We start by looking at how AES-CBC decryption works.

Let $C_n$ be the nth ciphertext block. Let $P_n$ be the nth plaintext block. Let $D$ be the AES decryption function. We see that $P_n = D(C_n) \oplus C_{n-1}$ This means that we can control $P_n$ by selecting $C_{n-1} = D(C_n) \oplus P1_n$, where $P1_n$ is the desired plaintext. However, this means we have to determine $D(C_n)$.

Next, we have to understand how PKCS #7 padding works. Let's assume the block size is 16 bytes, and the last block of plaintext is only 9 bytes long. We pad the remaining 7 bytes with the hex of the number of bytes remaining, 07, which becomes 07 07 07 07 07 07 07. If the last block of plaintext is exactly 16 bytes, we still need to add padding to signal that the previous block is unpadded. In this case, we append a block of 16 null bytes.

If a program gives a different output when this padding is wrong, then we can use that to get $D(C_n)$.

Let $A[i]$ be the ith byte of A. We start by sending a 2 block message, a block of null bytes and the $C_n$ we want to decrypt. The first block will be treated as the IV, and the second block will be decrypted and xored with the IV. 00 00 00 00 00 00 00 00 00 00 00 00 00 00 00 00 $\oplus$ $D(C_n)$

The only way this could have correct padding is if $D(C_n)[16] \oplus IV[16]$ has a last byte of 01 (or 02 02, etc... but these are rare). Then we have determined the last byte of $D(C_n)$, since $D(C_n)[16] \oplus IV[16] = 1$, $D(C_n)[16] = IV[16] \oplus 1 = 0 \oplus 1 = 1$

Otherwise, we increment the last byte of the IV.

00 00 00 00 00 00 00 00 00 00 00 00 00 00 00 01 $\oplus$ $D(C_n)$

Again, if this has correct padding, we have determined the last byte of $D(C_n)$, since $D(C_n)[16] \oplus IV[16] = 1$, $D(C_n)[16] = IV[16] \oplus 1 = 1 \oplus 1 = 0$

In general, we continue incrementing the last byte of IV until we get correct padding.
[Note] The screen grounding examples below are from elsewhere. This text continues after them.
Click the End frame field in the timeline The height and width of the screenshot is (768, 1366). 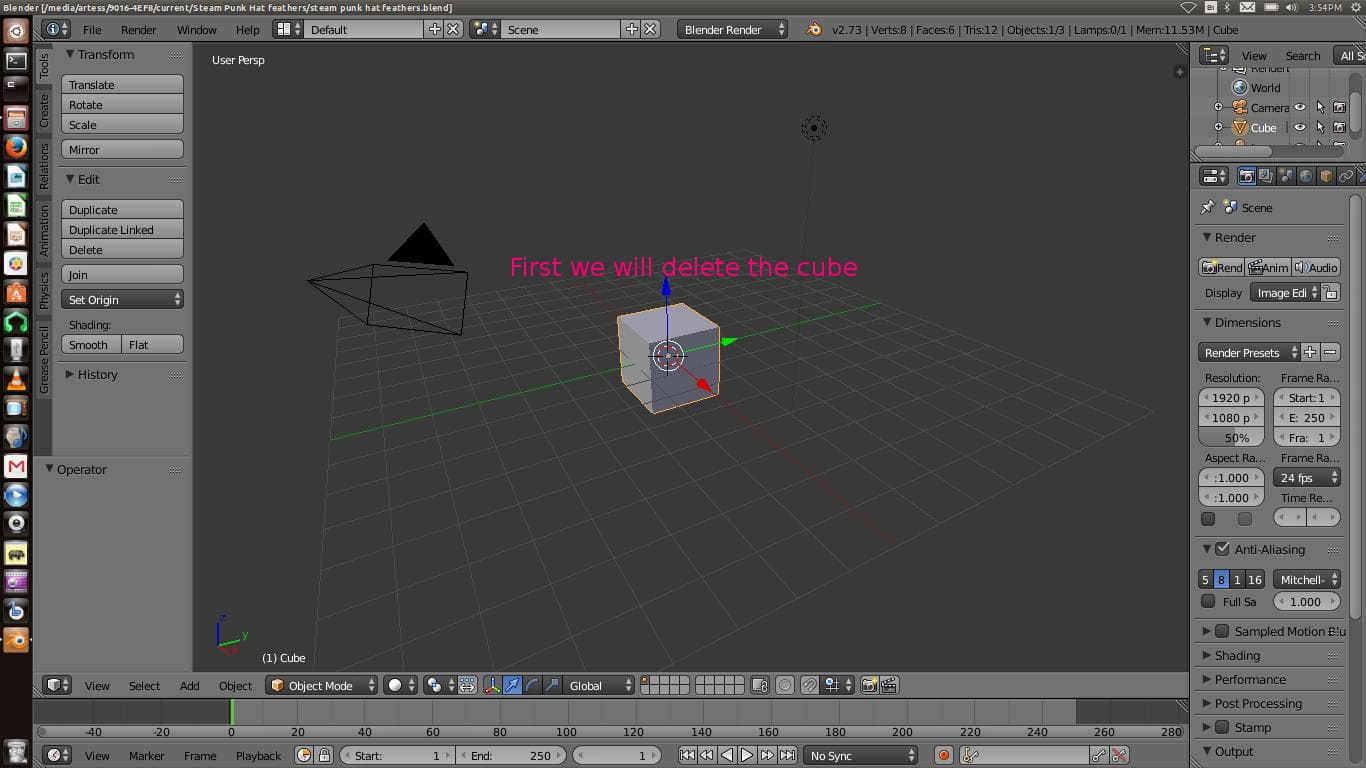point(512,755)
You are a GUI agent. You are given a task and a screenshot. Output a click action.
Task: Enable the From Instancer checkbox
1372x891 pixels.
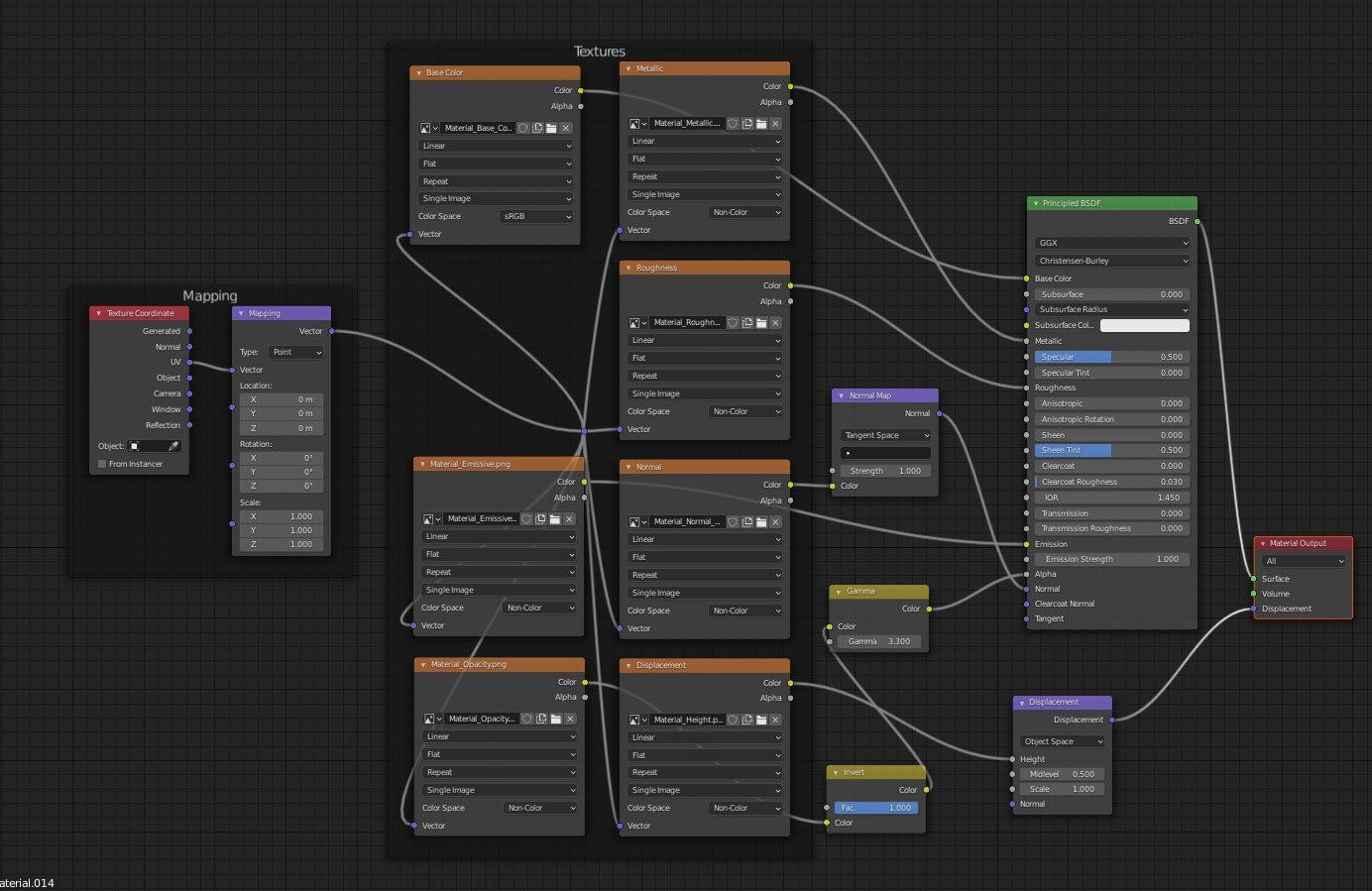pos(102,464)
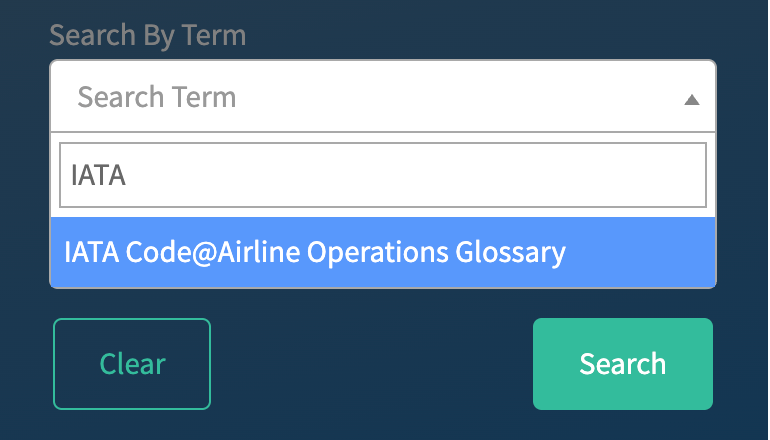Focus the IATA text filter field

[382, 175]
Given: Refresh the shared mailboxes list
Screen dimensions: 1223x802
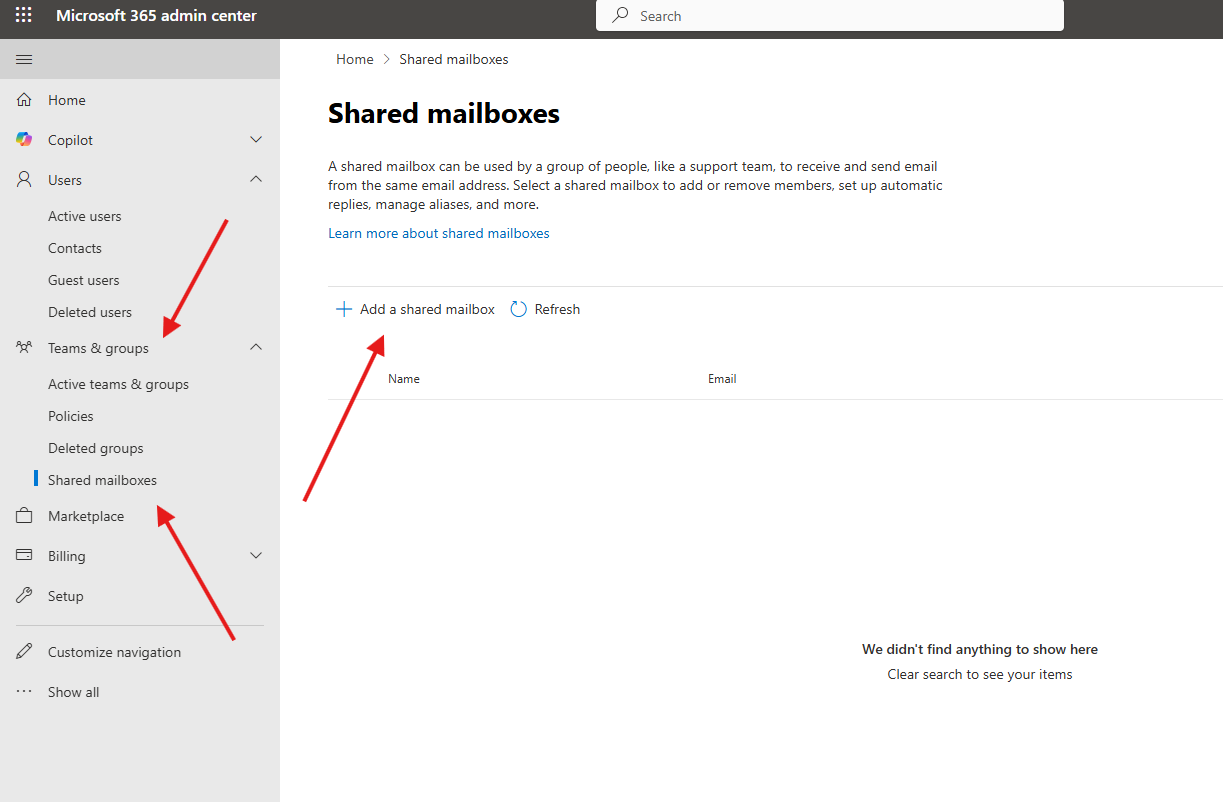Looking at the screenshot, I should 545,310.
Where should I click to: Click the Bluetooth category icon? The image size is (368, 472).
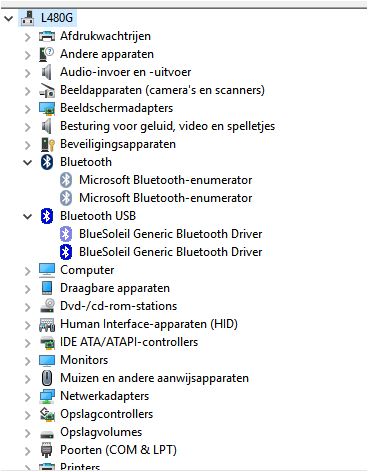click(x=47, y=162)
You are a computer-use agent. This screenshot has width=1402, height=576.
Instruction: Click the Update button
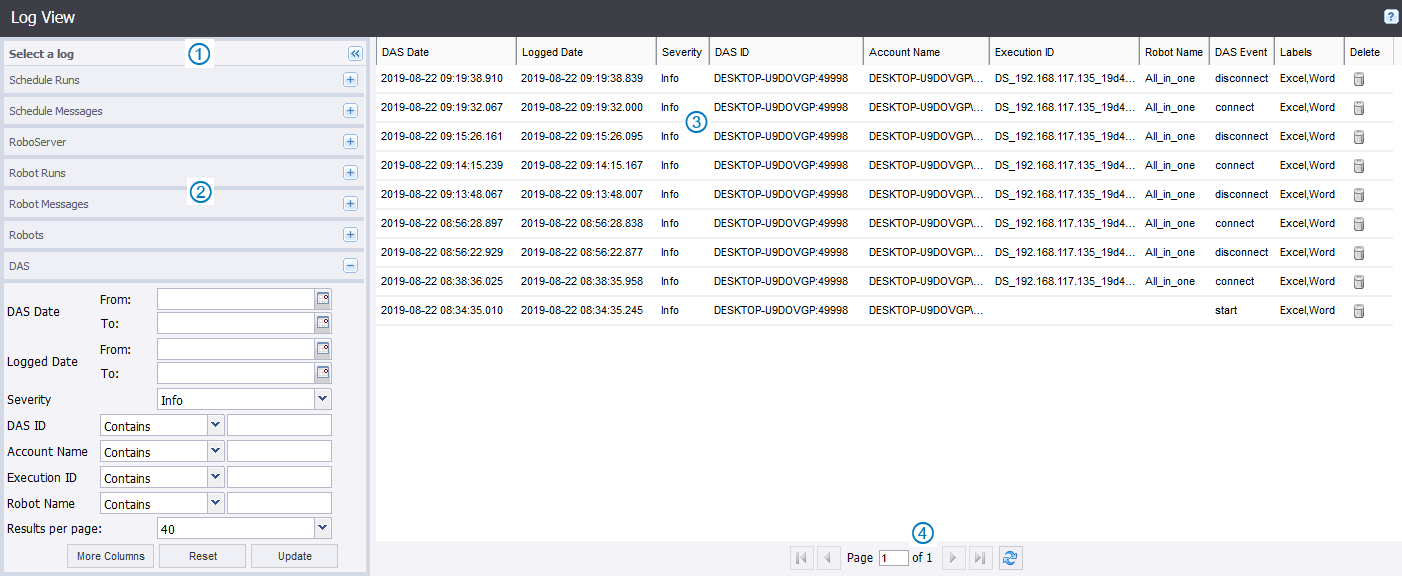(294, 556)
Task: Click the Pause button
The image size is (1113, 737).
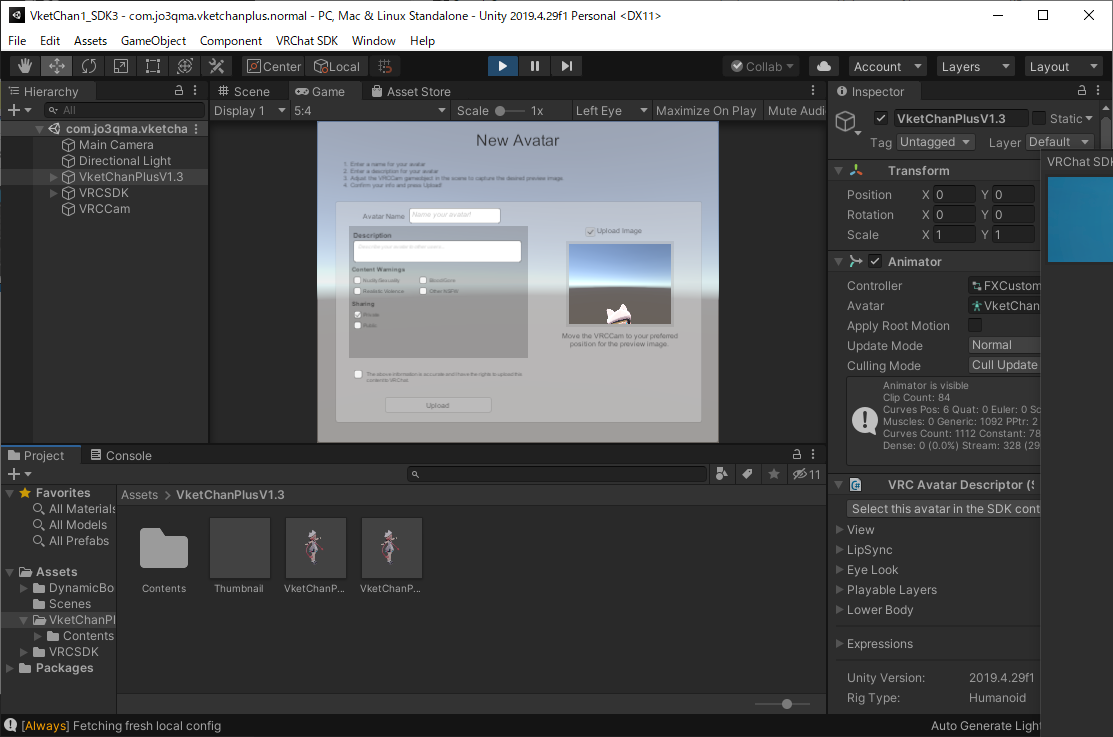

Once we get the last byte of $D(C_n)$, we can extend this process to get the second last byte.

First, we select the last byte of $IV$ such that $D(C_n)[16] \oplus IV[16] = 2$, which simply means $IV[16] = 2 \oplus D(C_n)[16]$.

Again, if this has correct padding, it means that $D(C_n)[15] \oplus IV[15] = 2$, as 02 02 would be the only valid padding here. Using similar logic as before, we continue incrementing $IV[15]$ until we have correct padding and then determine $D(C_n)[15]$. We can then repeat this whole process for every byte until we have $D(C_n)$. We can then select $C_{n-1} = D(C_n) \oplus P1_n$.

Combining all of this, we can create our exploit. We start by creating a random block of 16 bytes which will be our $C_n$. We select a $C_{n-1}$ such that $P_n$ is what we desire. We repeat this process to find a $C_{n-2}$, etc... until we reach $C_1$. That block will be our IV. We append all blocks together to get a ciphertext that decrypts to the desired plaintext, in this case, Maple Oatmeal Biscuits, and submit to get the flag.